■ Your instructions
According to the excerpt on reverence for sacred things, why do we owe care and respect to marriage, children, the elderly, the marginalized, sexuality and human bodies? Answer in one to three sentences.

■ Excerpt
[Start of section]

I understand the desire to make Jesus more accessible and to get over the old-fashioned notion that some things simply shouldn’t be done. Catholics in the 21st century persistently work to break down barriers between the sacred and the profane (and by “profane” I mean the workaday and the everyday—not swear words), and we say we’re doing it because we do not want God to be out of reach, something that’s too good for the likes of us. Jesus came to earth and became human. When he was a baby, he fouled his diaper like any baby; when he was a man, he groaned and sweated and wept like any other man who is suffering. There is something to be said for recalling how Jesus himself brought divinity into the realm of everyday life. He is not out of touch; that’s the point. We can touch him; we can eat his body.

We carry the spark of divinity within ourselves, and we need to take care not to smother that spark by piling too many worldly things on top of it.

But when we do these things, we do it at his invitation. We do it in memory of him. When the sacred comes down to touch the profane, it does not change what the sacred is. Instead, it elevates the profane. It reminds us of the ineffable glory of Christ enthroned and recalls that everything he has touched retains some spark of his glory.

Does that happen when Jesus wears a T-shirt? I don’t see it. I see, instead, yet another instance of the world trying to make God bite-sized. To make him manageable, just another guy who is part of our team.

Jesus allows it, yes. He has made himself so radically available to the world that it’s extremely easy to treat him carelessly, whether we’re talking about the body, blood, soul and divinity of Jesus, present in the Eucharist, or images that are indisputably images of Jesus. But carelessness with the sacred, even in the service of charity, is something we should keep ourselves on guard against. Not because we will be annihilated like Uzzah for impiously reaching out to grab the ark but because we are capable of slowly annihilating ourselves from the inside out by not remembering who God is.

We carry the spark of divinity within ourselves, and we need to take care not to smother that spark by piling too many worldly things on top of it. A spark needs oxygen to stay alight, and oxygen means space. There must be some space retained around sacred things. Just a little bit is enough. We can still behold. We can still touch. We can still partake. But we must not tell ourselves it’s just another place to hang our clothes.

Is it a sin to put a Taylor Swift T-shirt (or a soccer shirt or an American flag) on Jesus? I don’t know. I like Taylor Swift, and it did not escape my attention that the shirt in question is the one Swift wears in her music video for “You Belong With Me.” If someone happens to look up and see the statue of Christ, and the words “You belong to me” pop into their head, then that’s a good thing. It is also a good thing that tens of thousands of dollars were raised to feed the crowds during the church’s World Day for the Poor.

But the more I think about it, the more clear-cut the issue becomes.

The reason we owe some form of care and respect for marriage, for children, for the elderly, for the marginalized, for sexuality, for human bodies is because these things are images of God. We owe them some kind of reverence because they are made by God to be good and because the incarnation imbued humanity with the divine.

The statue is perhaps rare in that it is obviously an image of God. We don’t have to use our imaginations and remind ourselves, “This thing that doesn’t look at all like God is actually an image of God.” It’s literally a statue of Jesus. Some things are sacred, and this means they should be treated differently from other things. When we do not bother to observe the distinction, we are robbing ourselves of the very thing that keeps us alive. A loss of the sense of sacred is a loss that no one, rich or poor, can bear.

[End of section]

■ Data provided
[Start of section]

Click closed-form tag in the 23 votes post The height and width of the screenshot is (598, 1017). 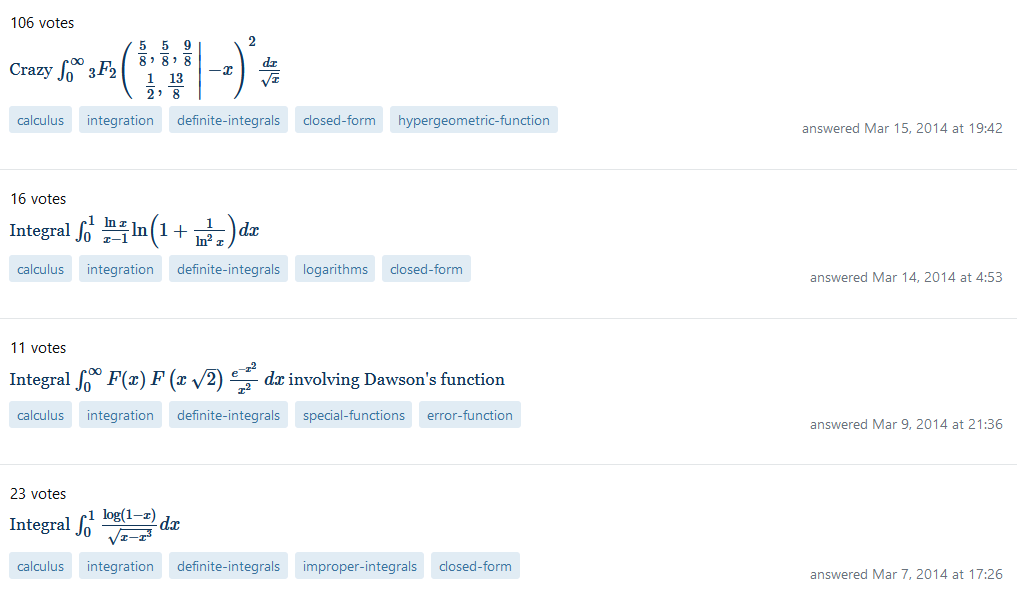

[End of section]

■ Answer section
We owe them care and respect because they are images of God. They are made by God to be good, and the incarnation imbued humanity with the divine.